De: Álvaro José Claro Ríos [mailto:horrorva@hotmail.com]
Enviado el: Lunes, 30 de Enero de 2012 10:51 p.m.
Para: Alvaro Antonio Claro Claro

Pues qué te cuento de mi familia. Mi abuelo paterno era Pedro Lucas Claro, esposo de Riquilda Arévalo, ambos difuntos en este momento -mi abuela falleció dolorosa y recientemente aquí en Bucaramanga-. Mi padre se llama Ariosto Claro y mi madre Beatriz Ríos. Entre las cosas relevantes de mi familia y Ocaña, cabe señalar que mi tío es John Claro Arévalo, músico, fundador junto a Andrés Páez de Música para el pie izquierdo, agrupación que, entre otras, ha ganado varias veces el premio Mono Núñez. Actualmente John Claro es concejal de Bucaramanga (aunque parezca imposible, logramos que la ciudad se movilizara a favor de un proyecto político basado en el arte y la cultura).
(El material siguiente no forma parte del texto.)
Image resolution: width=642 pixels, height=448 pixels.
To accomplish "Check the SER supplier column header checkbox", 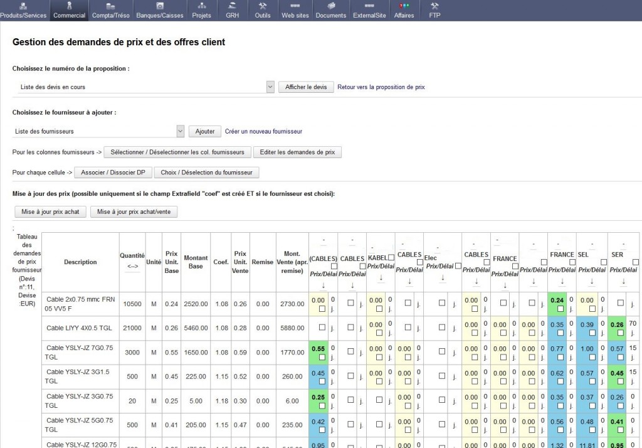I will tap(635, 262).
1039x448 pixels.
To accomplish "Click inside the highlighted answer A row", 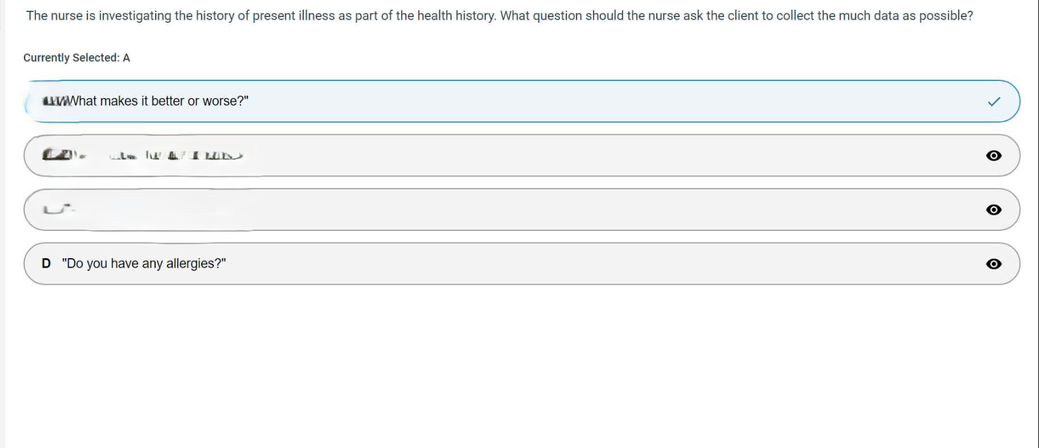I will (x=506, y=101).
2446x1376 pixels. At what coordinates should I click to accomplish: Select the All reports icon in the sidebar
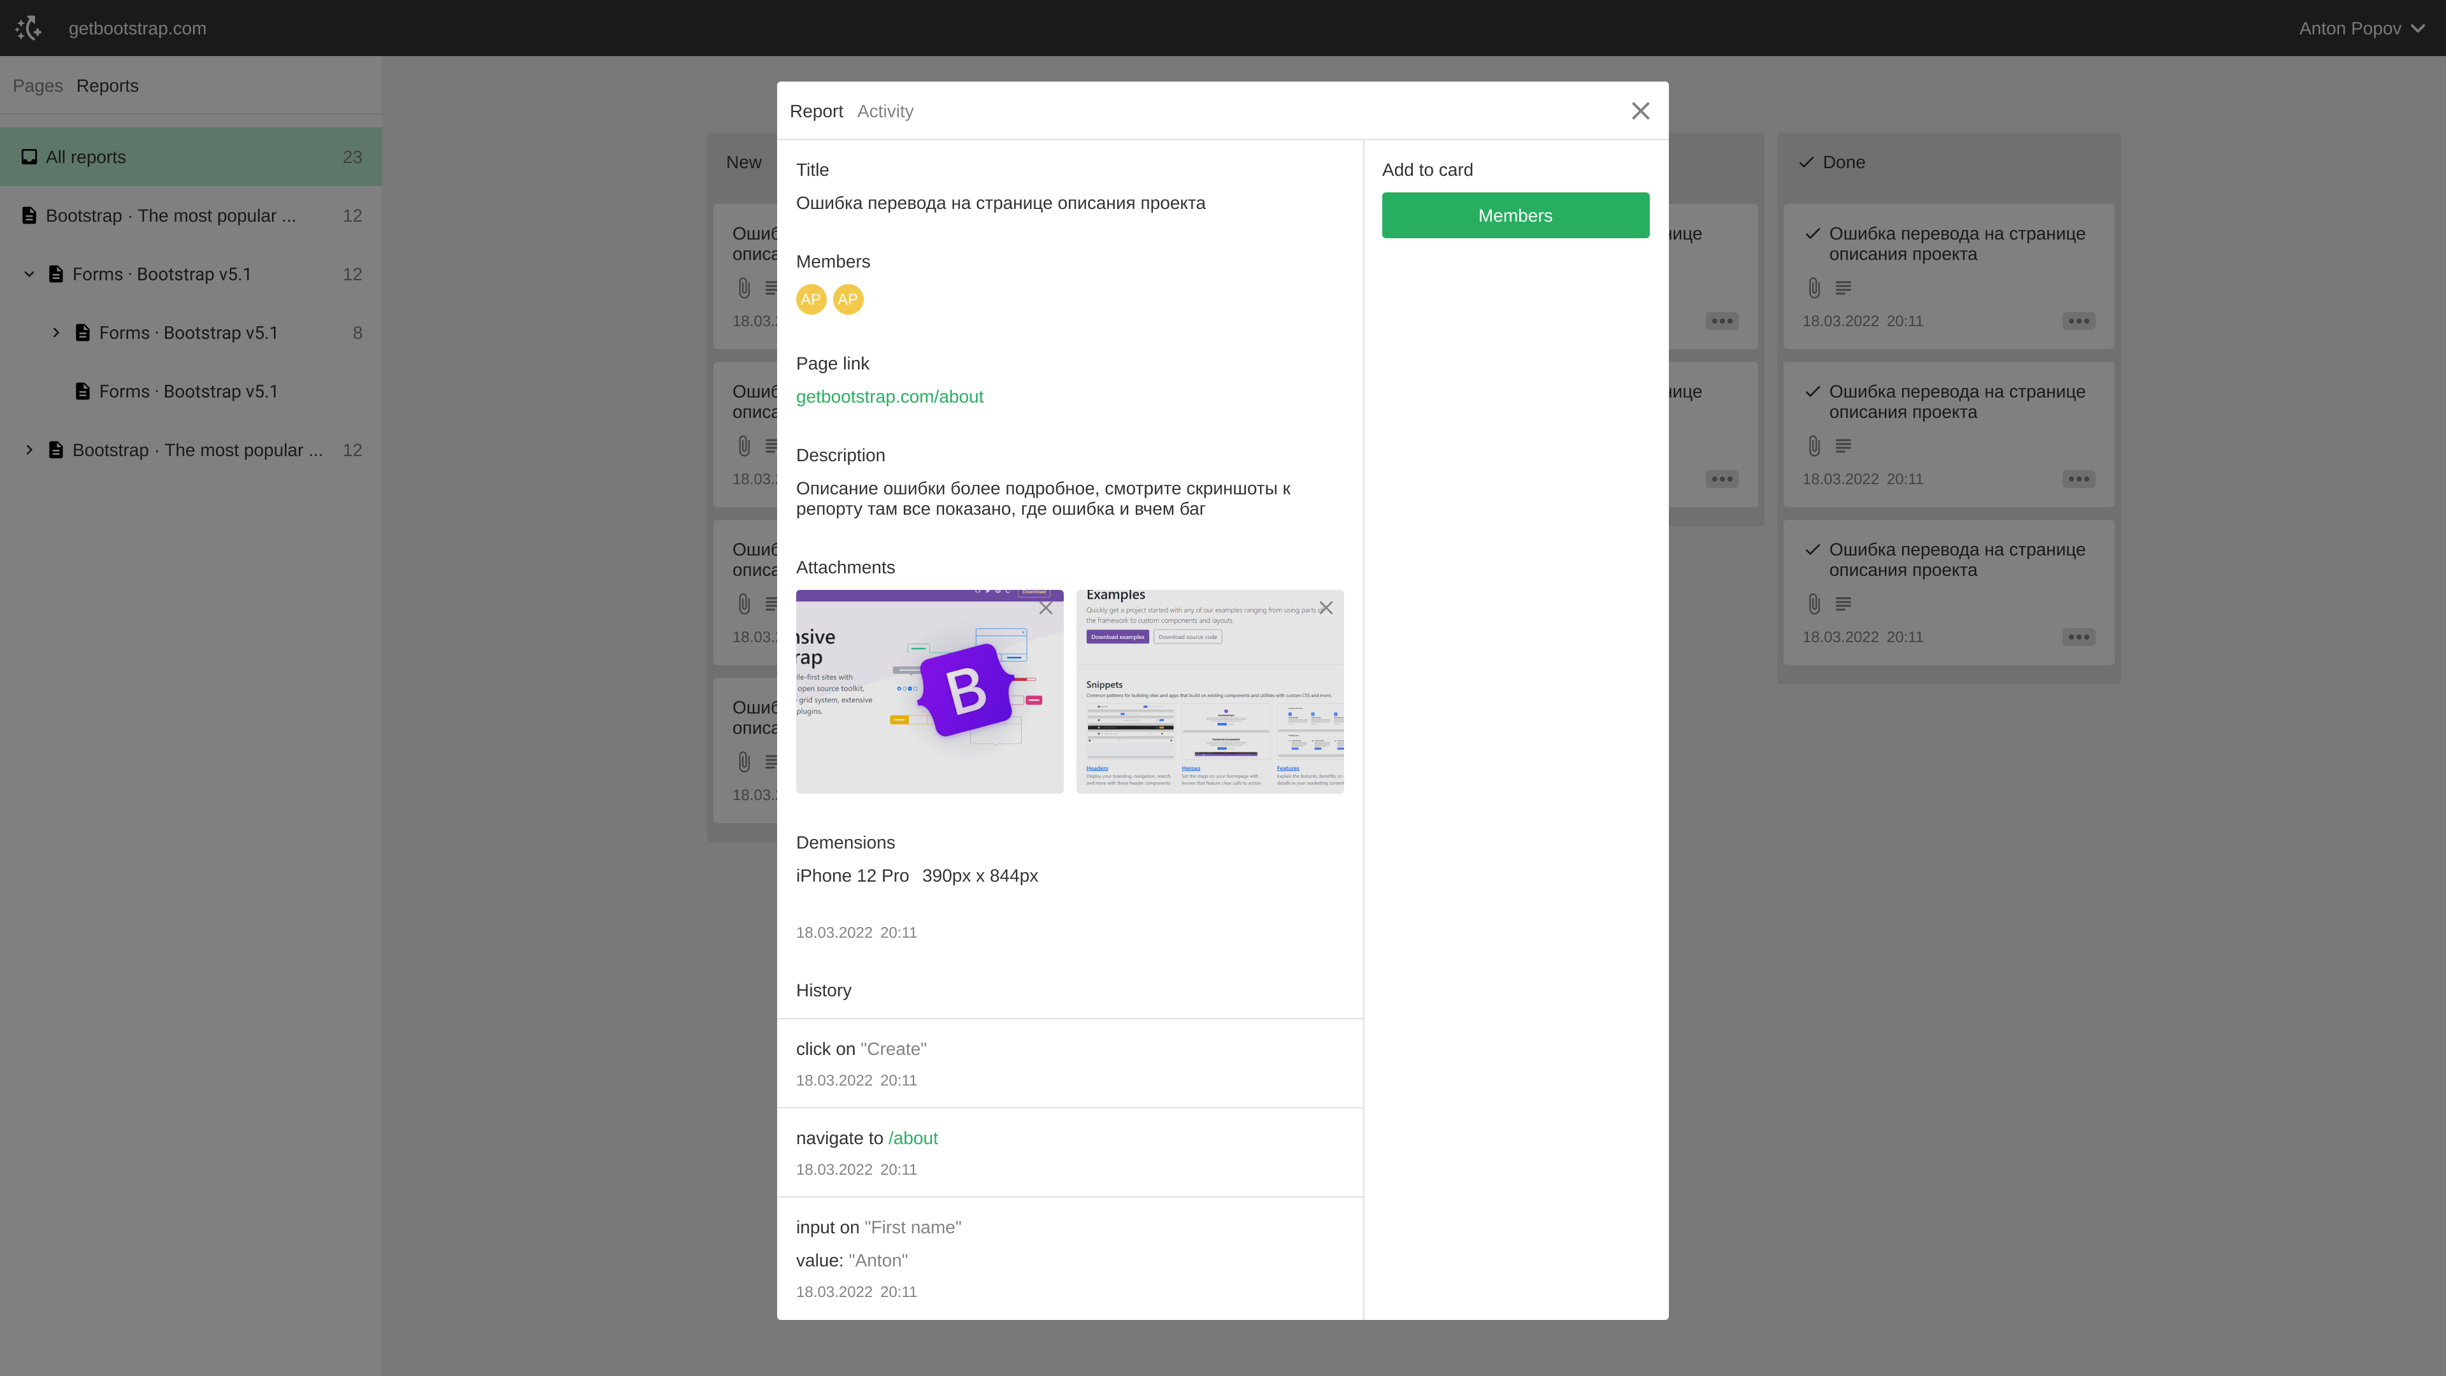[28, 157]
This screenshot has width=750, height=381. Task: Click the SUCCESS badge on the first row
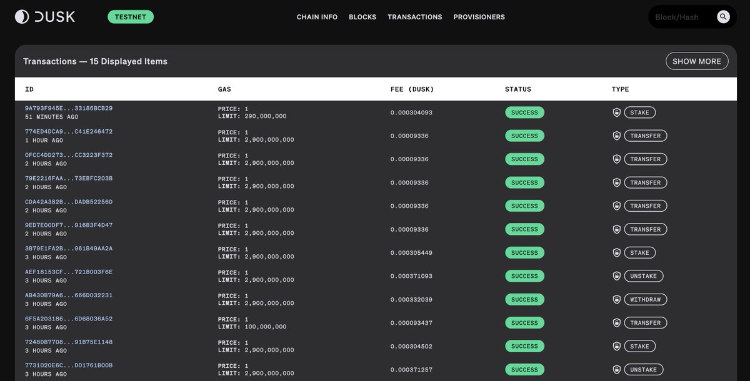(x=524, y=112)
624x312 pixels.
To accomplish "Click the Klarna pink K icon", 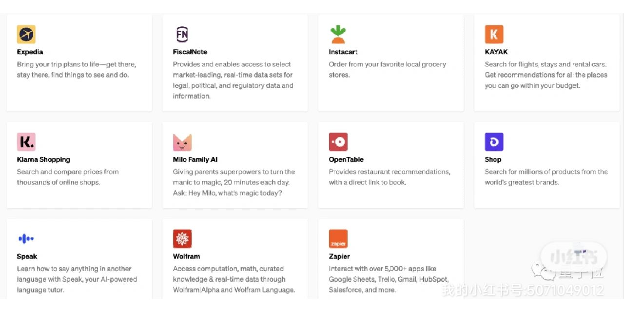I will pos(26,142).
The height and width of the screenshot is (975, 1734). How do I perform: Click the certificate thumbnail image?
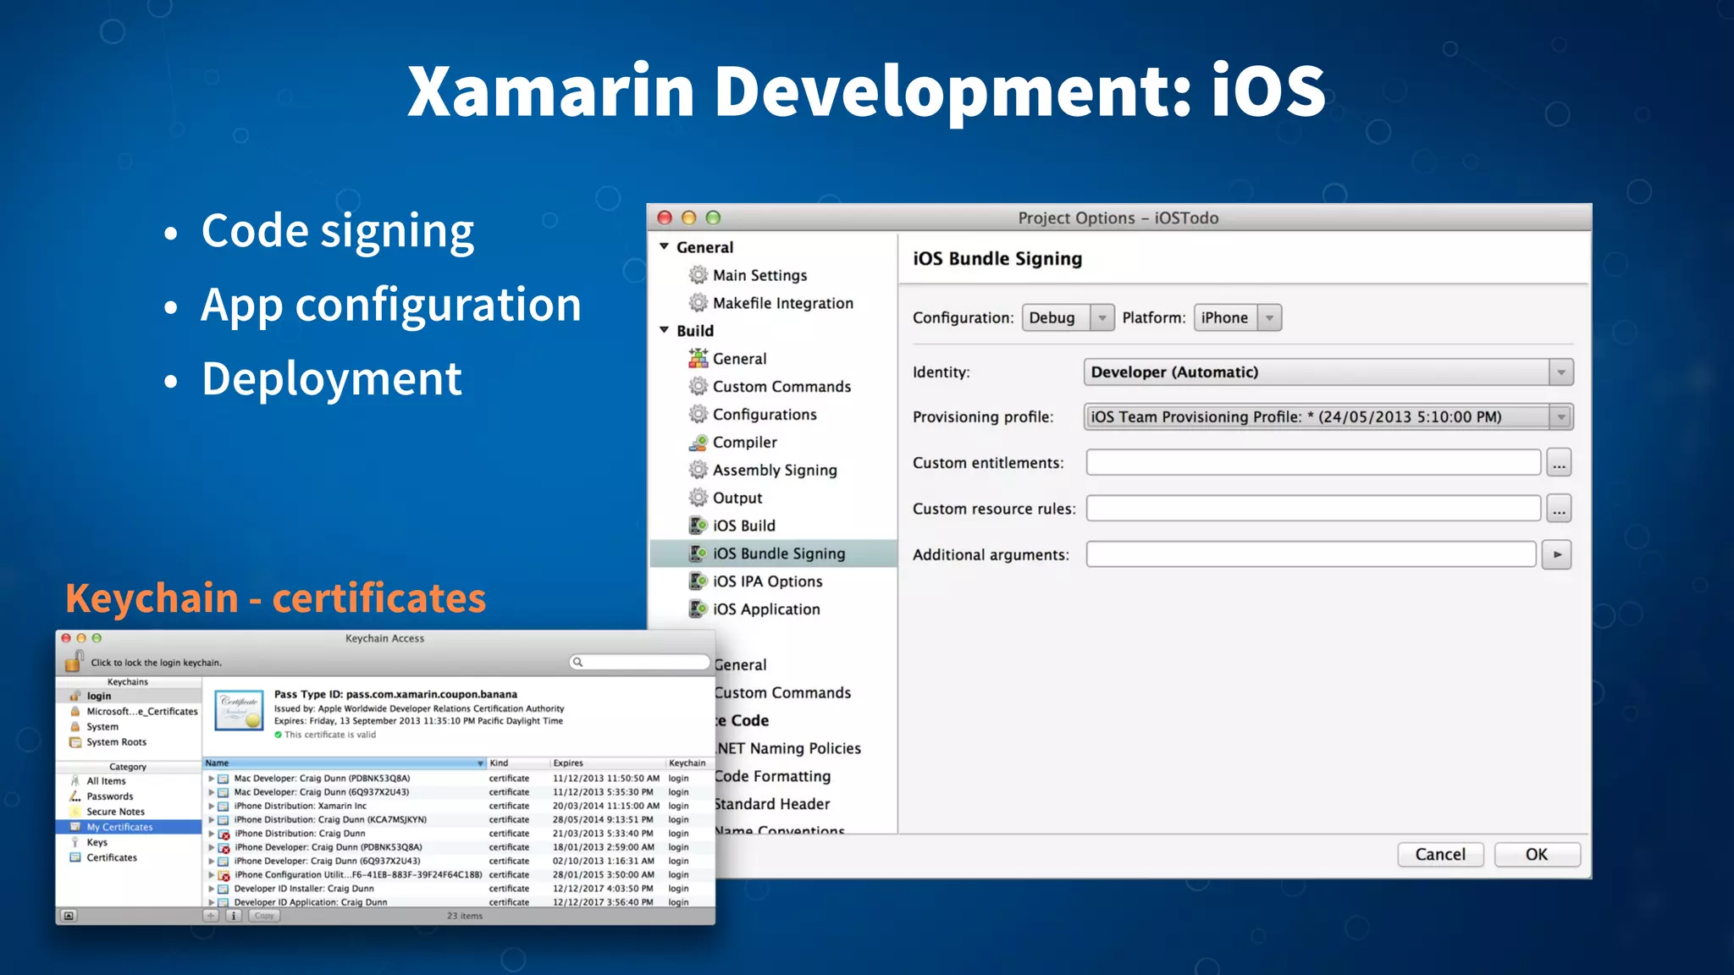coord(239,711)
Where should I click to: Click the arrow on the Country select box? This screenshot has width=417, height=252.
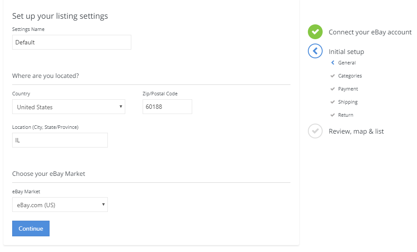click(120, 107)
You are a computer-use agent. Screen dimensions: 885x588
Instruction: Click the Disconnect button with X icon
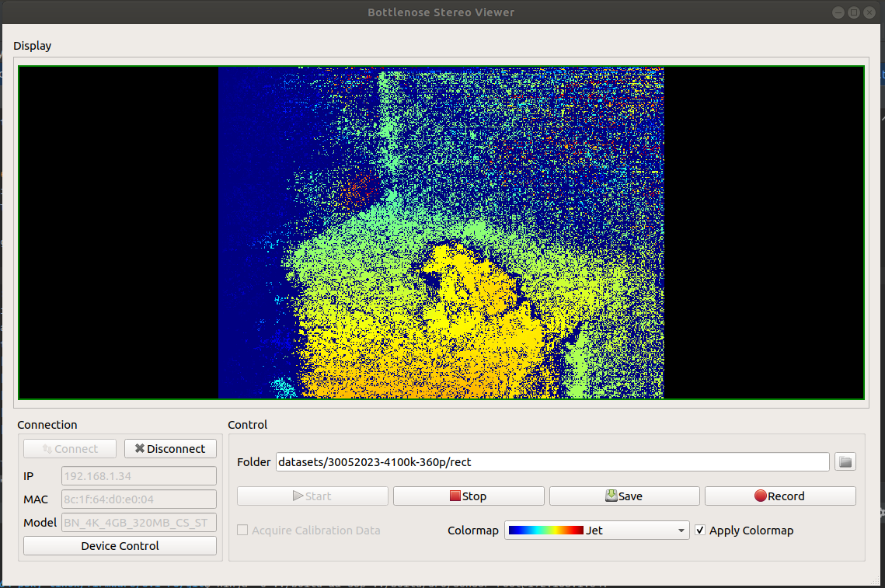pyautogui.click(x=170, y=449)
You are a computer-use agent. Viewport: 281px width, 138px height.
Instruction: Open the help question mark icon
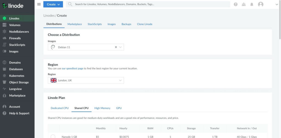236,4
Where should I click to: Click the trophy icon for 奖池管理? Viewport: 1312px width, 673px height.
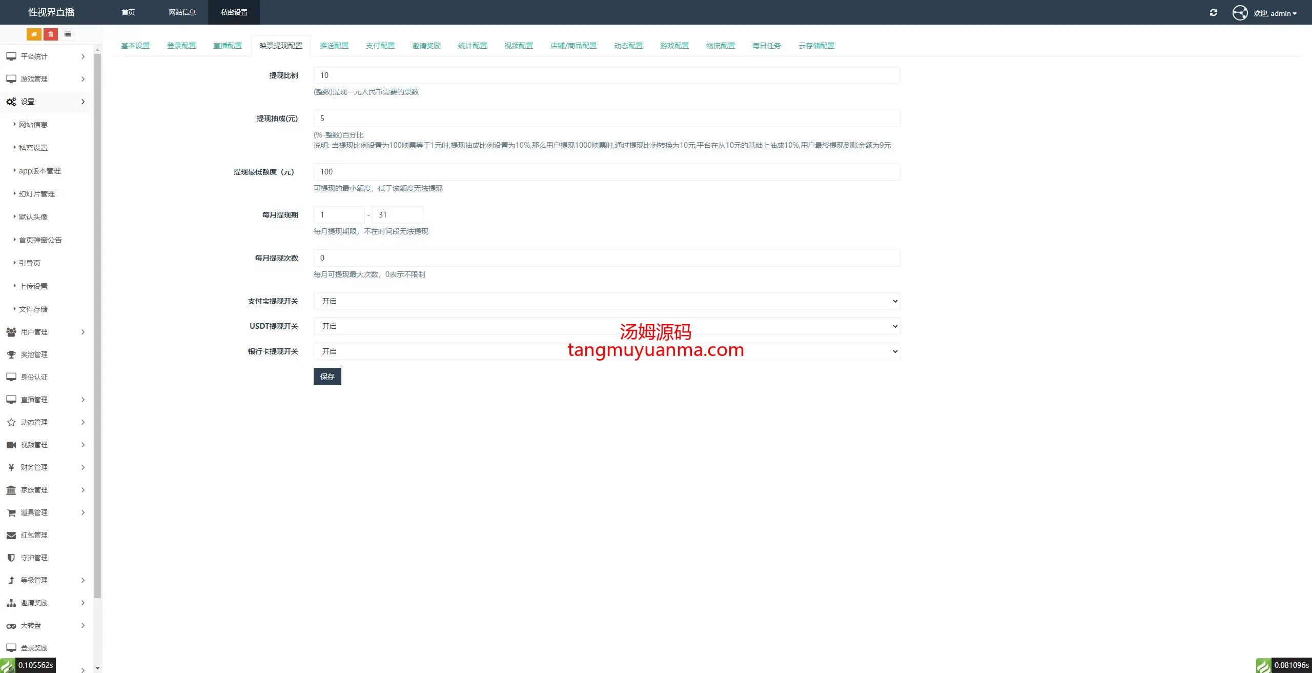pos(11,354)
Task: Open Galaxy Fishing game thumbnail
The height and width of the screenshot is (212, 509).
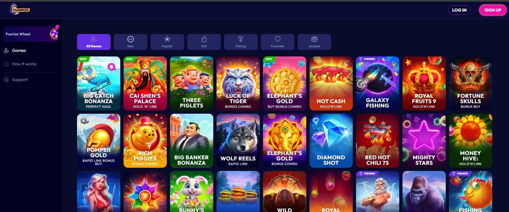Action: pos(378,83)
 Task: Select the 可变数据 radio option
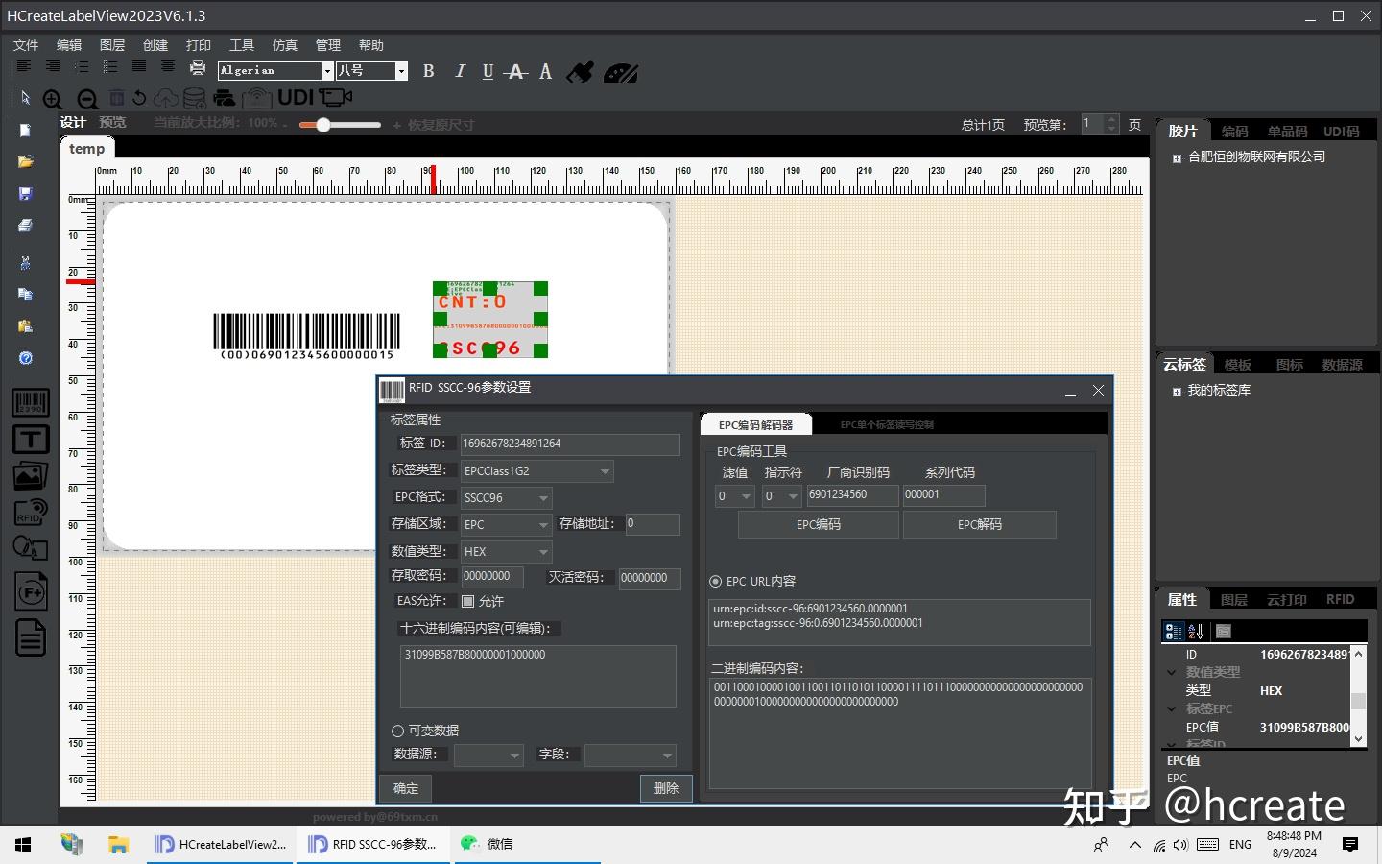pos(397,731)
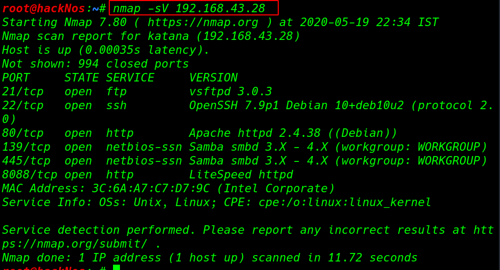
Task: Click the root@hackNos prompt at top
Action: [x=43, y=9]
Y por mi parte: estoy cursando las últimas materias de Licenciatura en español y literatura en la UIS, y además del concurso de RCN-MEN, recientemente mi primer libro de cuentos, titulado La peste y otras muertes, recibió el premio de las Becas Bicentenario de Creación Artística de la Gobernación de Santander 2011, en el Área de Literatura, modalidad Cuento, como ya te dije.

Me tomo el atrevimiento de adjuntarte una especie de biografía para que te hagas una mejor idea. Además de algunos links con el informe de las becas. De nuevo yo también te agradezco la felicitación y el hecho de tenerme en cuenta para laplayadebelen.org/ te confieso que es una de esas cosas que uno nunca espera pero que generan gran satisfacción-.

Te mando la mejor energía y ojalá nos conozcamos algún día -valga la rima-. Hasta entonces.